Heliyon (Aug 2024)
Overexpression of mir-489–3p inhibits proliferation and migration of non-small cell lung cancer cells by suppressing the HER2/PI3K/AKT/Snail signaling pathway
Abstract
Background: Lung cancer is a highly prevalent malignancy with significant morbidity and mortality rates. MiR-489–3p, a microRNA, has been identified as a regulator of tumor cell proliferation and invasion. Its expression is downregulated in non-small cell lung cancer (NSCLC). Elucidating the molecular mechanisms underlying miR-489–3p′s role in NSCLC pathogenesis is crucial for identifying potential diagnostic and therapeutic targets.
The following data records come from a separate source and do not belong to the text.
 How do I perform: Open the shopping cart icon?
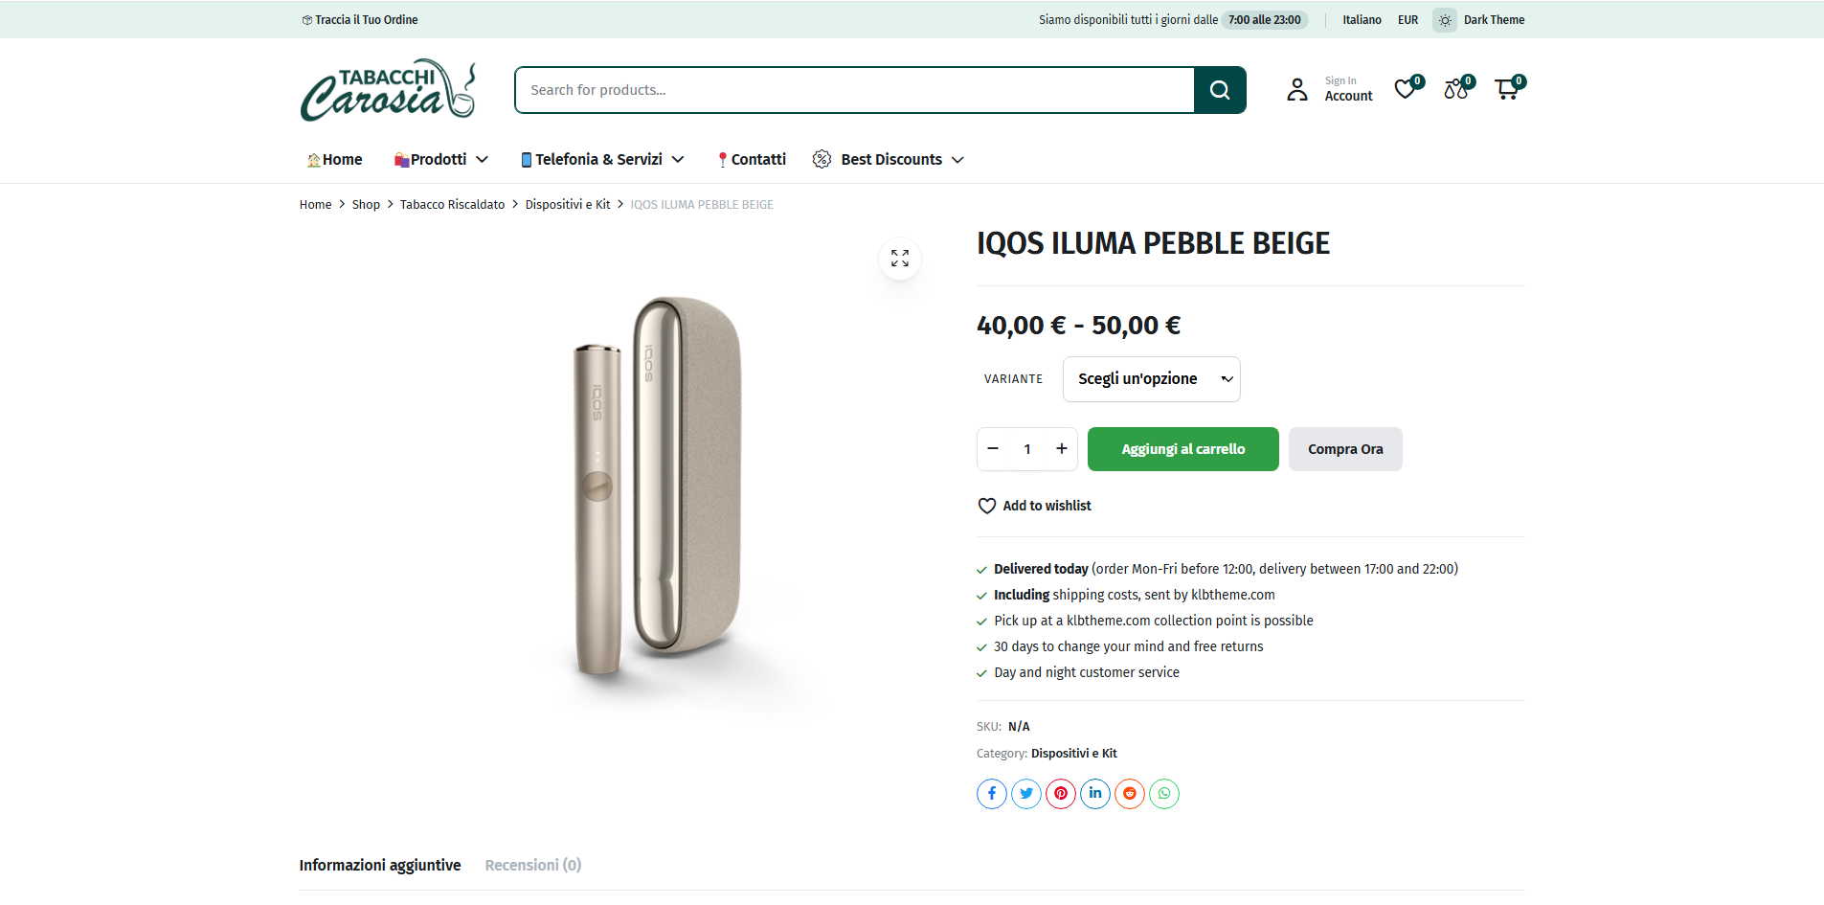pyautogui.click(x=1506, y=89)
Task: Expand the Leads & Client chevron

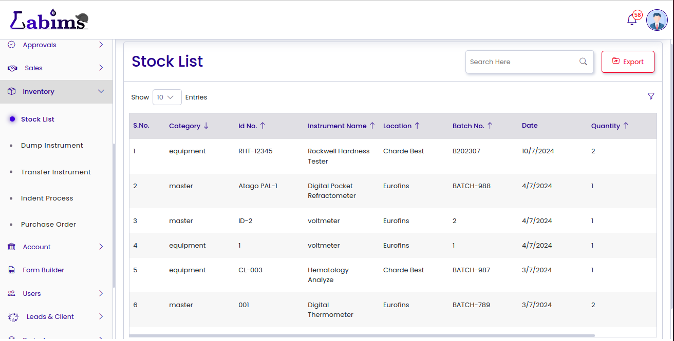Action: coord(101,316)
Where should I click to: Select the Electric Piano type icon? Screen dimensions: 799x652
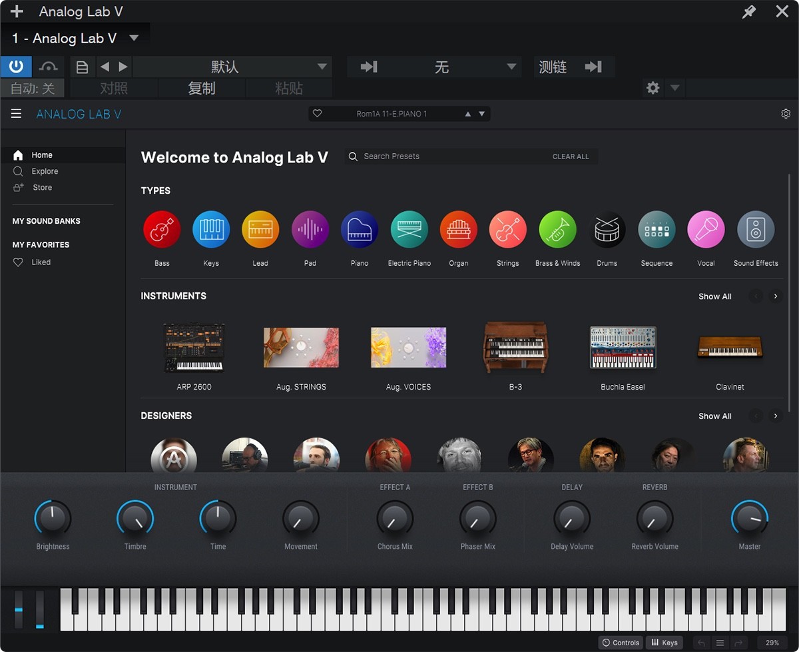[409, 228]
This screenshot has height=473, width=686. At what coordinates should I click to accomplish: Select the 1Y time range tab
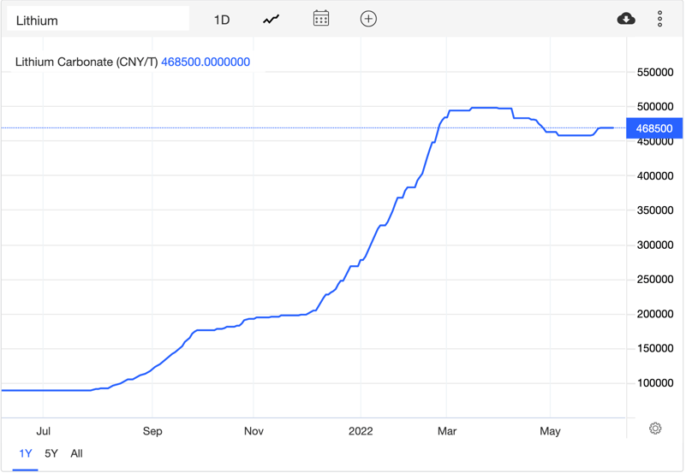(x=26, y=453)
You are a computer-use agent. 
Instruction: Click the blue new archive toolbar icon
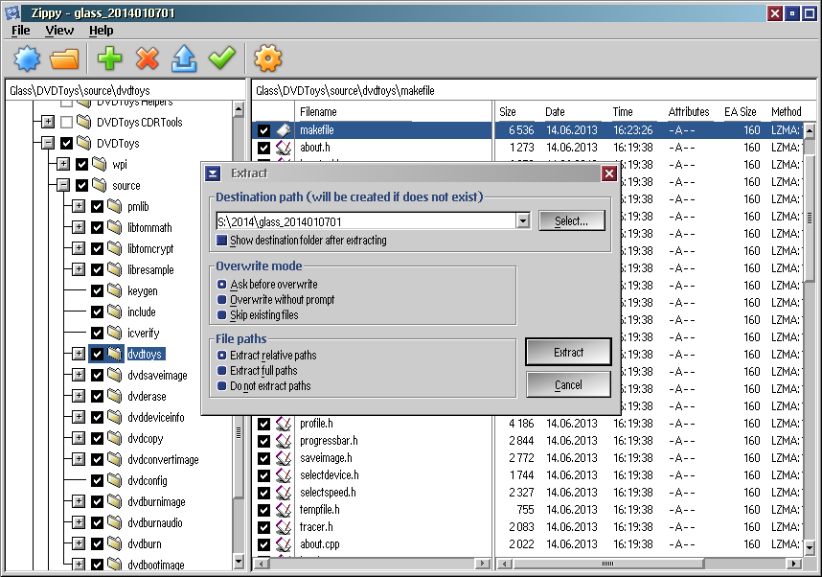click(x=28, y=58)
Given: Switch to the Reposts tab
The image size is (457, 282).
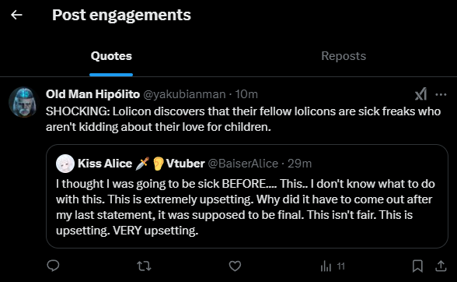Looking at the screenshot, I should point(344,56).
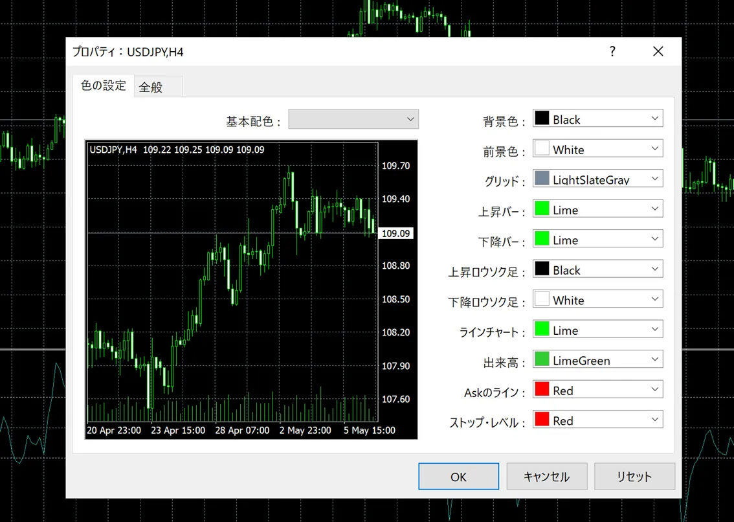This screenshot has width=734, height=522.
Task: Click the OK button
Action: [458, 476]
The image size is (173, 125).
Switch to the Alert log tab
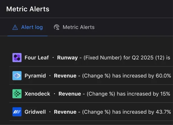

Methods: To investigate the molecular mechanism of miR-489–3p in NSCLC, this study utilized A549, a commonly used NSCLC cell line. MiR-489–3p mimics and inhibitors were transfected into A549 cells. Additionally, co-transfection experiments using wortmannin, an inhibitor of the PI3K/AKT pathway, were performed. Expression of miR-489–3p and related proteins was analyzed by Western blotting and quantitative real-time PCR (qRT-PCR). Cell migration and proliferation were assessed by wound healing and colony formation assays, respectively. Results: Overexpression of miR-489–3p significantly inhibited the proliferation and migration of A549 cells. This inhibitory effect was further enhanced upon co-transfected with wortmannin. Analysis of human lung specimens showed increased expression of HER2, PI3K, and AKT in lung adenocarcinoma tissues compared to adjacent non-cancerous tissues. Conclusions: These findings suggest that miR-489–3p overexpression may inhibit NSCLC cell proliferation and migration by suppressing the HER2/PI3K/AKT/Snail signaling pathway. This study elucidates miR-489–3p′s molecular mechanisms in NSCLC and provides experimental basis for identifying early diagnostic markers and novel therapeutic targets.